### [WHAT YOU NEED TO DO]
a) In the StorSimple Virtual Array failover article, why is failback not supported? Answer in one to three sentences.
b) Pick up the StorSimple Virtual Array failover article after its final sentence and keep writing.

--- START OF READING PASSAGE ---

Disaster recovery and device failover for your StorSimple Virtual Array via Azure portal

Overview

This article describes the disaster recovery for your Microsoft Azure StorSimple Virtual Array including the detailed steps to fail over to another virtual array. A failover allows you to move your data from a source device in the datacenter to a target device. The target device may be located in the same or a different geographical location. The device failover is for the entire device. During failover, the cloud data for the source device changes ownership to that of the target device.

This article is applicable to StorSimple Virtual Arrays only. To fail over an 8000 series device, go to Device failover and disaster recovery of your StorSimple device.

What is disaster recovery and device failover?

In a disaster recovery (DR) scenario, the primary device stops functioning. In this scenario, you can move the cloud data associated with the failed device to another device. You can use the primary device as the source and specify another device as the target. This process is referred to as the failover. During failover, all the volumes or the shares from the source device change ownership and are transferred to the target device. No filtering of the data is allowed.

DR is modeled as a full device restore using the heat map–based tiering and tracking. A heat map is defined by assigning a heat value to the data based on read and write patterns. This heat map then tiers the lowest heat data chunks to the cloud first while keeping the high heat (most used) data chunks in the local tier. During a DR, StorSimple uses the heat map to restore and rehydrate the data from the cloud. The device fetches all the volumes/shares in the last recent backup (as determined internally) and performs a restore from that backup. The virtual array orchestrates the entire DR process.

Important

The source device is deleted at the end of device failover and hence a failback is not supported.

Disaster recovery is orchestrated through the device failover feature and is initiated from the Devices blade. This blade tabulates all the StorSimple devices connected to your StorSimple Device Manager service. For each device, you can see the friendly name, status, provisioned and maximum capacity, type, and model.

Prerequisites for device failover

Prerequisites

For a device failover, ensure that the following prerequisites are satisfied:

  • The source device needs to be in a Deactivated state.

  • The target device needs to show up as Ready to set up in the Azure portal. Provision a target virtual array of the same or higher capacity. Use the local web UI to configure and successfully register the target virtual array.

    Important

    Do not attempt to configure the registered virtual device through the service. No device configuration should be performed through the service.

  • The target device cannot have the same name as the source device.

  • The source and target device have to be the same type. You can only fail over a virtual array configured as a file server to another file server. The same is true for an iSCSI server.

--- END OF READING PASSAGE ---
--- START OF DATA BLOCK ---

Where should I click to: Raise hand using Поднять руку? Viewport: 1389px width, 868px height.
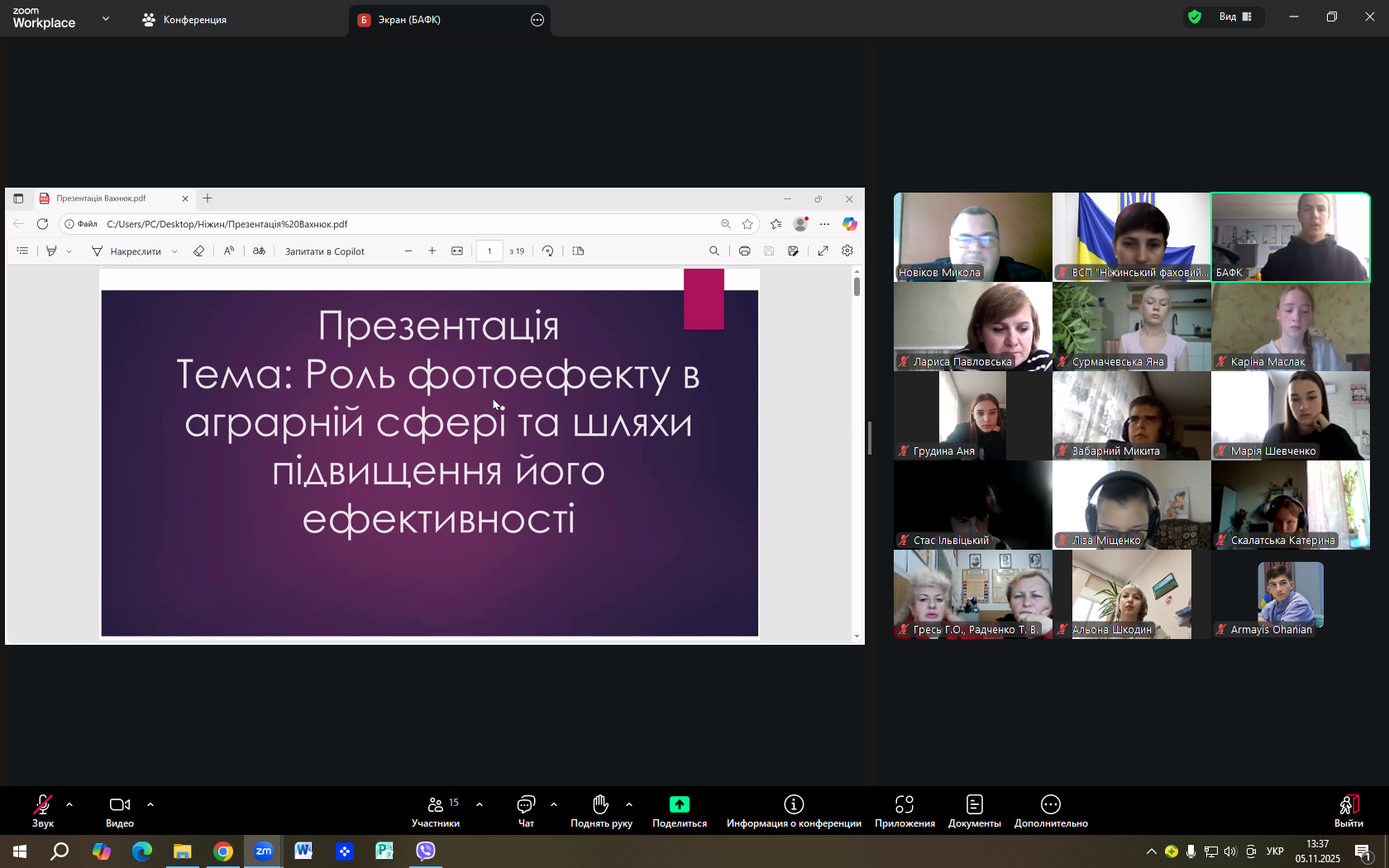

--- END OF DATA BLOCK ---

### [RESPONSES FOR EACH TASK]
a) Failback is not supported because the source device is deleted at the end of the device failover. With the source device gone, there is nothing to fail back to.

b)
  • For a file server DR, we recommend that you join the target device to the same domain as the source. This configuration ensures that the share permissions are automatically resolved. Only the failover to a target device in the same domain is supported.

  • The available target devices for DR are devices that have the same or larger capacity compared to the source device. The devices that are connected to your service but do not meet the criteria of sufficient space are not available as target devices.

Other considerations

  • For a planned failover:

    • We recommend that you take all the volumes or shares on the source device offline.
    • We recommend that you take a backup of the device and then proceed with the failover to minimize data loss.
  • For an unplanned failover, the device uses the most recent backup to restore the data.

Device failover prechecks

Before the DR begins, the device performs prechecks. These checks help ensure that no errors occur when DR commences. The prechecks include:

  • Validating the storage account.

  • Checking the cloud connectivity to Azure.

  • Checking available space on the target device.

  • Checking if an iSCSI server source device volume has

    • valid ACR names.
    • valid IQN (not exceeding 220 characters).
    • valid CHAP passwords (12-16 characters long).

If any of the preceding prechecks fail, you cannot proceed with the DR. Resolve those issues and then retry DR.

After the DR is successfully completed, the ownership of the cloud data on the source device is transferred to the target device. The source device is then no longer available in the portal. Access to all the volumes/shares on the source device is blocked and the target device becomes active.

Important

Though the device is no longer available, the virtual machine that you provisioned on the host system is still consuming resources. Once the DR is successfully complete, you can delete this virtual machine from your host system.

Fail over to a virtual array

We recommend that you provision, configure, and register another StorSimple Virtual Array with your StorSimple Device Manager service before you run this procedure.

Important

  • You cannot fail over from a StorSimple 8000 series device to a 1200 virtual device.
  • You can fail over from a Federal Information Processing Standard (FIPS) enabled virtual device to another FIPS enabled device or to a non-FIPS device deployed in the Government portal.

Perform the following steps to restore the device to a target StorSimple virtual device.

  1. Provision and configure a target device that meets the prerequisites for device failover. Complete the device configuration via the local web UI and register it to your StorSimple Device Manager service. If creating a file server, go to step 1 of set up as file server. If creating an iSCSI server, go to step 1 of set up as iSCSI server.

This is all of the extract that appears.